If you do not define decimal properties, that is if you let the <decimalindexproperties> element empty, TEXTML Server will use a default definition and most decimal numbers should be recognized and indexed.

Index Creation and MFor conceptual information about numeric indexes and properties, refer to the TEXTML Server Administration Guide.

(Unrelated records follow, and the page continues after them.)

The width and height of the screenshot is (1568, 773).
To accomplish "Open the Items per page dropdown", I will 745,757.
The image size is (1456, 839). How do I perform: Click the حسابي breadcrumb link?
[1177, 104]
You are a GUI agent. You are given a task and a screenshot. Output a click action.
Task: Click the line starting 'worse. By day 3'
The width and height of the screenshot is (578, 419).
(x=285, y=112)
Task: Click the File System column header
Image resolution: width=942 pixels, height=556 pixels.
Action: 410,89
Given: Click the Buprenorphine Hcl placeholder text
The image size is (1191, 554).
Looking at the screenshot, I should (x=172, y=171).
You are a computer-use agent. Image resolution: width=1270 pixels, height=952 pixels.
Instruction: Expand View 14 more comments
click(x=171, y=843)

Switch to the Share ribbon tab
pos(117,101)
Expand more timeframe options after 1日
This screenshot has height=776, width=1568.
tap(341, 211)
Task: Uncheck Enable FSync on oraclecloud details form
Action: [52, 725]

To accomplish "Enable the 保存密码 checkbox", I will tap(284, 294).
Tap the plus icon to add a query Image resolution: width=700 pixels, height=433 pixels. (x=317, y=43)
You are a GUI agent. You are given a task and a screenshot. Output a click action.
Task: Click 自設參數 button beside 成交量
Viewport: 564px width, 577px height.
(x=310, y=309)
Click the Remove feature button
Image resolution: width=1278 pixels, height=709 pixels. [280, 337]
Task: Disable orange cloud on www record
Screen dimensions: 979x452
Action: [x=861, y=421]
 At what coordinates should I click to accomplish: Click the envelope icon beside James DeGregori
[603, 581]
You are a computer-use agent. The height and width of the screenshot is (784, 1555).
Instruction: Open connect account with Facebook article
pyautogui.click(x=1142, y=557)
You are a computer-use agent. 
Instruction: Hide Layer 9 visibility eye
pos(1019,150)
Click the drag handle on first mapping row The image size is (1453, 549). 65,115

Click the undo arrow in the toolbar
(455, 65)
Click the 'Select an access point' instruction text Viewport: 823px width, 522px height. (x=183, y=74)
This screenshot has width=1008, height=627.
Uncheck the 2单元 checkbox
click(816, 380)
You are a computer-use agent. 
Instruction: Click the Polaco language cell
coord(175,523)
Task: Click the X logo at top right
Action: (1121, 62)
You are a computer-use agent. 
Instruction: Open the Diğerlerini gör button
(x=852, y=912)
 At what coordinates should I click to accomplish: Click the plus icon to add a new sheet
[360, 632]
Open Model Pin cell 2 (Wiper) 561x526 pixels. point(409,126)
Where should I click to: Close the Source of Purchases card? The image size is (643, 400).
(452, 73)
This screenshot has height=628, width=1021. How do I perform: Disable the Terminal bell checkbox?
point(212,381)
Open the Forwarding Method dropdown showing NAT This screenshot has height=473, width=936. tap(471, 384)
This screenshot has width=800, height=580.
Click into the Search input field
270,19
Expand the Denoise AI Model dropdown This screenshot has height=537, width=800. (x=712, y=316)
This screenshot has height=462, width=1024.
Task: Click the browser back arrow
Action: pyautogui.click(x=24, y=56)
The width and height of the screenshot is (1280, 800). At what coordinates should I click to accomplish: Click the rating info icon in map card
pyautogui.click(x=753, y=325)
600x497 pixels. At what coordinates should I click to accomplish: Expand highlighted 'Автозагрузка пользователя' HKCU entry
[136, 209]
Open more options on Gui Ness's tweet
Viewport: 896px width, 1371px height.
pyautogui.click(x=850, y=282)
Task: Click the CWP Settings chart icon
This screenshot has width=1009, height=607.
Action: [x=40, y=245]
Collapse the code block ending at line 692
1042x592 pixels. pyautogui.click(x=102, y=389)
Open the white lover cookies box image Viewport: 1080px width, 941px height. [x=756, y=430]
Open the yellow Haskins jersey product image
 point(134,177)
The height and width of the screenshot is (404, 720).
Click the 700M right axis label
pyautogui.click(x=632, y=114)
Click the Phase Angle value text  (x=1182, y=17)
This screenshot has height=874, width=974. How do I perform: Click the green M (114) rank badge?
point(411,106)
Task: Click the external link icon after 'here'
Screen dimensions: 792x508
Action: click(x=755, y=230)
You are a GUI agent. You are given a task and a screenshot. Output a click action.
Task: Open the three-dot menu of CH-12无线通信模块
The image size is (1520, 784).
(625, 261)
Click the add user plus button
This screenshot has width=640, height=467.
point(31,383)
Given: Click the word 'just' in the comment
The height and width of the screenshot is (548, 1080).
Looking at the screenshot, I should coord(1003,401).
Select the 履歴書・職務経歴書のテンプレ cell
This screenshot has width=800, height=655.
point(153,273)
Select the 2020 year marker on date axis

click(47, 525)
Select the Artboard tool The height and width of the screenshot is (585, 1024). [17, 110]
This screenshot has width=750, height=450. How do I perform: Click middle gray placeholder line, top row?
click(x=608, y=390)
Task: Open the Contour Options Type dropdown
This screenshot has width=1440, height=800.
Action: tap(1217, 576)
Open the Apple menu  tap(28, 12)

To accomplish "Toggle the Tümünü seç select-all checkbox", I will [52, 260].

To define decimal properties for a numeric index:

  1. In the Index Definition document, locate the <decimalindexproperties> element.
  2. If you want to limit the range of values indexed, add an <interval> element under <decimalindexproperties> and its child elements:
    1. To specify a lower bound, add a <start> element. Set the value of the INCLUSIVE attribute to True if you want the bound included in the range, False otherwise. Type the bound number in a <number> element child of <start>.
    2. To specify an upper bound, add an <end> element. Set the value of the INCLUSIVE attribute to True if you want the bound included in the range, False otherwise. Type the bound number in a <number> element child of <start>.
      Note: Decimals are stored in indexes with no thousand separator and a period as decimal separator; type the bound numbers the same way.
      <decimalindexproperties> 
         <interval> 
            <start INCLUSIVE="True"> 
               <number>5.30</number> 
            </start> 
         </interval 
      </decimalindexproperties>
  3. Under <decimalindexproperties> add a <contenttrim> element if you want TEXTML Server to ignore any non-numeric character around the number. Specify the value for the element’s attribute VALUE:
    • Left: TEXTML Server ignores non-numeric characters to the left of the number. Numbers with non-numeric characters to the right are not recognized.
    • Right: TEXTML Server ignores non-numeric characters to the right of the number. Numbers with non-numeric characters to the left are not recognized.
    • Both: TEXTML Server ignores non-numeric characters on both sides of the number.
    • None: TEXTML Server assumes the number does not contain non-numeric characters. If it does, the number is neither recognized nor indexed. To be used if you are sure numbers in your documents are not preceded or followed by non-numeric characters.
    <decimalindexproperties> 
       <contenttrim VALUE="Both"/> 
    </decimalindexproperties>
  4. Under <decimalindexproperties> add a <thousandsymbol> element to specify which symbol should be interpreted as thousand separator. Specify the symbol as value to the element’s attribute VALUE:
    • Comma: TEXTML Server recognized the comma as thousand separator. Numbers with different or no separators are not recognized.
    • Space: TEXTML Server recognized the space as thousand separator. Numbers with different or no separators are not recognized.
    • Both: TEXTML Server recognized the comma and the space as thousand separator. Numbers with no separators are not recognized.
    • None: TEXTML Server does not recognize any symbol as thousand separator. Numbers with no separator are recognized.
    <decimalindexproperties> 
               <thousandsymbol VALUE="Comma"/> 
               </decimalindexproperties>
  5. Under <decimalindexproperties> add a <decimalsymbol> element to specify which symbol should be interpreted as decimal separator. Specify the symbol as value to the element’s attribute VALUE:
    • Comma: TEXTML Server recognized the comma as decimal separator. Numbers with different or no separators are not recognized.
    • Period: TEXTML Server recognized the period as thousand separator. Numbers with different or no separators are not recognized.
    • Both: TEXTML Server recognized the comma and the period as thousand separator. Numbers with no separators are not recognized.
    • None: TEXTML Server does not recognize any symbol as thousand separator. Numbers with no separator are recognized.
    <decimalindexproperties> 
       <decimalsymbol VALUE="Period"/> 
    </decimalindexproperties>
  6. Under <decimalindexproperties> add a <decimalprecision> element to specify the number of decimal places in numbers when indexed. Set the decimal precision as value to the VALUE attribute.
    Numbers will be recognized with as many decimal places they have but indexed with the number of decimal places you specify.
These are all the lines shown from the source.